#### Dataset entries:
##############################
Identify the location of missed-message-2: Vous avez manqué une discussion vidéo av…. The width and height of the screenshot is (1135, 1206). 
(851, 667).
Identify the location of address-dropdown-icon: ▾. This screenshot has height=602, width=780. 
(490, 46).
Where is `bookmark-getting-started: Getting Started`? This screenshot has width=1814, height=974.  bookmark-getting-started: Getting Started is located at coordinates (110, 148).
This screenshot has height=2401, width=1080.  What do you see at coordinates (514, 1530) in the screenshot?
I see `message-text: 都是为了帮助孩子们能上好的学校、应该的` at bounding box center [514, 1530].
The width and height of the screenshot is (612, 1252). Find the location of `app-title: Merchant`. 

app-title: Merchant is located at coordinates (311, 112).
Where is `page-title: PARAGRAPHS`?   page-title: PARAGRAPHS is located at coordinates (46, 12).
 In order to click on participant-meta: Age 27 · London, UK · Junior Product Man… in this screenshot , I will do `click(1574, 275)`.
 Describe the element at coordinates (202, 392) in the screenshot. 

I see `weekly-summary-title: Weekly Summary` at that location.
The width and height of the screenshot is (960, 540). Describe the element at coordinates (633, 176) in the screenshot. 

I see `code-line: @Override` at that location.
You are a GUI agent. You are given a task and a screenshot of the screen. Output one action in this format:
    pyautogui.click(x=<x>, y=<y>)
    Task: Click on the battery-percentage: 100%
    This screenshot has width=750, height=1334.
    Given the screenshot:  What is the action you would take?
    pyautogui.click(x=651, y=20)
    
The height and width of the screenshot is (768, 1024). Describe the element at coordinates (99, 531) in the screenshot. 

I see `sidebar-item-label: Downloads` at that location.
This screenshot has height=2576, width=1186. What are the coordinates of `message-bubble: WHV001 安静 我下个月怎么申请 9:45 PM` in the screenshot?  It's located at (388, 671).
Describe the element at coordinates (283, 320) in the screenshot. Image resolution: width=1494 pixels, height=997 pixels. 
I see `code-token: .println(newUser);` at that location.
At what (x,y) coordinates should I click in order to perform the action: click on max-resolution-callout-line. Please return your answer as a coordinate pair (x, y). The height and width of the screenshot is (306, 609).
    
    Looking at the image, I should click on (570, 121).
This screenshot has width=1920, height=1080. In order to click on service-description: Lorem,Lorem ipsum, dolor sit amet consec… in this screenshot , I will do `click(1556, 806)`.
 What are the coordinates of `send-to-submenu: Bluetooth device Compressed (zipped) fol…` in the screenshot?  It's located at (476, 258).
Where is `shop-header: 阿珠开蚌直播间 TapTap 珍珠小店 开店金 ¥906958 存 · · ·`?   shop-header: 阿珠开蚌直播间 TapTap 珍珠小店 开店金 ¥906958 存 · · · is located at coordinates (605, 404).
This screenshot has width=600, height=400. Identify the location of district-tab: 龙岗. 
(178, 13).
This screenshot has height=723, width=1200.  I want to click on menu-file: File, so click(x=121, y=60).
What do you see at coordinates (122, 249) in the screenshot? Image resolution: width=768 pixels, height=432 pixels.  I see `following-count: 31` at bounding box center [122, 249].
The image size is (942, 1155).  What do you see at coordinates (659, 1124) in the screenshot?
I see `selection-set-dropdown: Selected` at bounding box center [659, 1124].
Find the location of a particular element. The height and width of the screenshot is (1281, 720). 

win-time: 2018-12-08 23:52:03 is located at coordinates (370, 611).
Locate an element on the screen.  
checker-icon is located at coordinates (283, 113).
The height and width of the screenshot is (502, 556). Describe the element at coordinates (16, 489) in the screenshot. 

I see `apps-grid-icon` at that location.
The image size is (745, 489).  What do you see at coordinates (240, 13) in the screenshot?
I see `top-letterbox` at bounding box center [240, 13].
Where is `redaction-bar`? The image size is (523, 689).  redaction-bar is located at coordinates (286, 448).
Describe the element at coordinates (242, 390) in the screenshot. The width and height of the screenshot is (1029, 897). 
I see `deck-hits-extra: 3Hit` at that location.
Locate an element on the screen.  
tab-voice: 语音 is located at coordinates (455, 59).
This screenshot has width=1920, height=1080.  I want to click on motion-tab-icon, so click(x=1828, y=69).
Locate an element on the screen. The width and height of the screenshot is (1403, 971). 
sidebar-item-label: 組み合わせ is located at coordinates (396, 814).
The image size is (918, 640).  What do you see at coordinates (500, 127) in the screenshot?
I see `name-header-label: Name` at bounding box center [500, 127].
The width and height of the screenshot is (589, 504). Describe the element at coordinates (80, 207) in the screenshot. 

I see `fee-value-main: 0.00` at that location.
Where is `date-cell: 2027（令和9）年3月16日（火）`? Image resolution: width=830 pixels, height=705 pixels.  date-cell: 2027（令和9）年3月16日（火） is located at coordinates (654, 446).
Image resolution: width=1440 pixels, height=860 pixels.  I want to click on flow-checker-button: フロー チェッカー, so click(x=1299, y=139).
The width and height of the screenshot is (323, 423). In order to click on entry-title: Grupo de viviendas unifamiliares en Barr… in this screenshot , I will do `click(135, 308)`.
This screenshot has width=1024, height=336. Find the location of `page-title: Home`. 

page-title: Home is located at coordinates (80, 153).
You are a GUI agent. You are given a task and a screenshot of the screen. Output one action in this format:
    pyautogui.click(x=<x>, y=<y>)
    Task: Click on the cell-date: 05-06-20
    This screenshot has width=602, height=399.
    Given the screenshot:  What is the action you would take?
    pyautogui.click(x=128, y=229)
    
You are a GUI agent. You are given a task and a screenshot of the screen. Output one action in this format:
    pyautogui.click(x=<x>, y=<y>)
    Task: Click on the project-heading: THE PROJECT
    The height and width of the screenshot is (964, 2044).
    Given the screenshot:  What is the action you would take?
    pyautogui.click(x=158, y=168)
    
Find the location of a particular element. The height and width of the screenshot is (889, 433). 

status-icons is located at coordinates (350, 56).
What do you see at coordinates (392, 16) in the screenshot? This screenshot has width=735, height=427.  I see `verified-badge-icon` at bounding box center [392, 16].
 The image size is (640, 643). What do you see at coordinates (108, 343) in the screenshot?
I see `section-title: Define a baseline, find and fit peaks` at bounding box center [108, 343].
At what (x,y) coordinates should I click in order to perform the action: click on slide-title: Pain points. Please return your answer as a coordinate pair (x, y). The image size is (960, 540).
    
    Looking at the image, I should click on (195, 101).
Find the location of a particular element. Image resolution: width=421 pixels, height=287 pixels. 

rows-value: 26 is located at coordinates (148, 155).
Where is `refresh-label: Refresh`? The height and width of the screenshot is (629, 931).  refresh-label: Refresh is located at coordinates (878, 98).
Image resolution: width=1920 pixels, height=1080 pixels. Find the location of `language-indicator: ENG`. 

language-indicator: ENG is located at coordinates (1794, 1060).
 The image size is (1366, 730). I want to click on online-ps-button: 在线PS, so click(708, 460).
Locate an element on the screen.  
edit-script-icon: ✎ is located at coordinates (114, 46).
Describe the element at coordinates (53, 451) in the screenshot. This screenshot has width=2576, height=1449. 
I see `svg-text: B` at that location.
##############################
#### To do:
Quote the lines from the one containing "is (1281, 720)." through the one containing "center [500, 127].", including both of those lines.

#### Output of the exercise:
Find the location of a particular element. The height and width of the screenshot is (1281, 720). 

win-time: 2018-12-08 23:52:03 is located at coordinates (370, 611).
Locate an element on the screen.  
checker-icon is located at coordinates (283, 113).
The height and width of the screenshot is (502, 556). Describe the element at coordinates (16, 489) in the screenshot. 

I see `apps-grid-icon` at that location.
The image size is (745, 489).  What do you see at coordinates (240, 13) in the screenshot?
I see `top-letterbox` at bounding box center [240, 13].
Where is `redaction-bar`? The image size is (523, 689).  redaction-bar is located at coordinates (286, 448).
Describe the element at coordinates (242, 390) in the screenshot. The width and height of the screenshot is (1029, 897). 
I see `deck-hits-extra: 3Hit` at that location.
Locate an element on the screen.  
tab-voice: 语音 is located at coordinates (455, 59).
This screenshot has width=1920, height=1080.  I want to click on motion-tab-icon, so click(x=1828, y=69).
Locate an element on the screen. The width and height of the screenshot is (1403, 971). 
sidebar-item-label: 組み合わせ is located at coordinates (396, 814).
The image size is (918, 640).  What do you see at coordinates (500, 127) in the screenshot?
I see `name-header-label: Name` at bounding box center [500, 127].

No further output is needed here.